- [Task]:
Lift out, unaltered, the lines of the material below between the line holding "Privacybeleid (183, 2109)" and the line holding "C3 Picasso (86, 1045)", counting both.
>>
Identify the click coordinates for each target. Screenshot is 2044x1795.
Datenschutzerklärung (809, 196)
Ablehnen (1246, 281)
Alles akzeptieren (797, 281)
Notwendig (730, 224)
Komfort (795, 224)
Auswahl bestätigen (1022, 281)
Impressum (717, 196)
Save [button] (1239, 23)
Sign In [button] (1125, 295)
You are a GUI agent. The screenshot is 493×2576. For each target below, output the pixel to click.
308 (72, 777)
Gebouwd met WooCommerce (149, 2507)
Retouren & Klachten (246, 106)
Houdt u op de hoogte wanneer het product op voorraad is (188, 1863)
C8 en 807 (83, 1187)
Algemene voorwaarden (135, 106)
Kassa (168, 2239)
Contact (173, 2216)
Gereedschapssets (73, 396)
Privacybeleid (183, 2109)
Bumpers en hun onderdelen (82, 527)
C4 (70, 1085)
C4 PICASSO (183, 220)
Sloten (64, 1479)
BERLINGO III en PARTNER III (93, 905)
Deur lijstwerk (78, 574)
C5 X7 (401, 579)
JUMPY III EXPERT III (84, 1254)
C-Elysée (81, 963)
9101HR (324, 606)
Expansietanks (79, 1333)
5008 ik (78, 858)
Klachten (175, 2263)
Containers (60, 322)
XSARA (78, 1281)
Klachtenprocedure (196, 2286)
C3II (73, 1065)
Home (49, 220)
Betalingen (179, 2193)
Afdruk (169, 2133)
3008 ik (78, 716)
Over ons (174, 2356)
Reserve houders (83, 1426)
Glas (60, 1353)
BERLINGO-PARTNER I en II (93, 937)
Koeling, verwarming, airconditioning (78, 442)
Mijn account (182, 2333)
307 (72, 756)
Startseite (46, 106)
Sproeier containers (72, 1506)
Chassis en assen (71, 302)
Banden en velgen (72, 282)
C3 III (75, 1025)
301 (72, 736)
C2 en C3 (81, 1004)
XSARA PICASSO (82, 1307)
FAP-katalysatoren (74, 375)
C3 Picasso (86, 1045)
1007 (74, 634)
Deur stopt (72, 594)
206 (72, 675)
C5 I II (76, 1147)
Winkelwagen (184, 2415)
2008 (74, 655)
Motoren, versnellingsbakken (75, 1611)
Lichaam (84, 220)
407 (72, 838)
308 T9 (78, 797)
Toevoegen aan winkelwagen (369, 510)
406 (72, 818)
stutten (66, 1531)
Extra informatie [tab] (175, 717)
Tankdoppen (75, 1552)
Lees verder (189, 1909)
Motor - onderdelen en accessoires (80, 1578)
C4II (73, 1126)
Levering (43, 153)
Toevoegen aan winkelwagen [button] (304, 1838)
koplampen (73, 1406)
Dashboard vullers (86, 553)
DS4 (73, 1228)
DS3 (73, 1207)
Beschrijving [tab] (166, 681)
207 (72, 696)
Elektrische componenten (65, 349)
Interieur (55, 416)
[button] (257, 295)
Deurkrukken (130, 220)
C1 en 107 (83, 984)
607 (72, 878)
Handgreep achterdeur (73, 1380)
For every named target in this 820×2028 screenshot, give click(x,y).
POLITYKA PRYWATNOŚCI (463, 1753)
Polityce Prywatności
<<
- [Solution for this problem]:
Privacybeleid (183, 2109)
Bumpers en hun onderdelen (82, 527)
C4 (70, 1085)
C4 PICASSO (183, 220)
Sloten (64, 1479)
BERLINGO III en PARTNER III (93, 905)
Deur lijstwerk (78, 574)
C5 X7 (401, 579)
JUMPY III EXPERT III (84, 1254)
C-Elysée (81, 963)
9101HR (324, 606)
Expansietanks (79, 1333)
5008 ik (78, 858)
Klachten (175, 2263)
Containers (60, 322)
XSARA (78, 1281)
Klachtenprocedure (196, 2286)
C3II (73, 1065)
Home (49, 220)
Betalingen (179, 2193)
Afdruk (169, 2133)
3008 ik (78, 716)
Over ons (174, 2356)
Reserve houders (83, 1426)
Glas (60, 1353)
BERLINGO-PARTNER I en II (93, 937)
Koeling, verwarming, airconditioning (78, 442)
Mijn account (182, 2333)
307 (72, 756)
Startseite (46, 106)
Sproeier containers (72, 1506)
Chassis en assen (71, 302)
Banden en velgen (72, 282)
C3 III (75, 1025)
301 (72, 736)
C2 en C3 (81, 1004)
XSARA PICASSO (82, 1307)
FAP-katalysatoren (74, 375)
C3 Picasso (86, 1045)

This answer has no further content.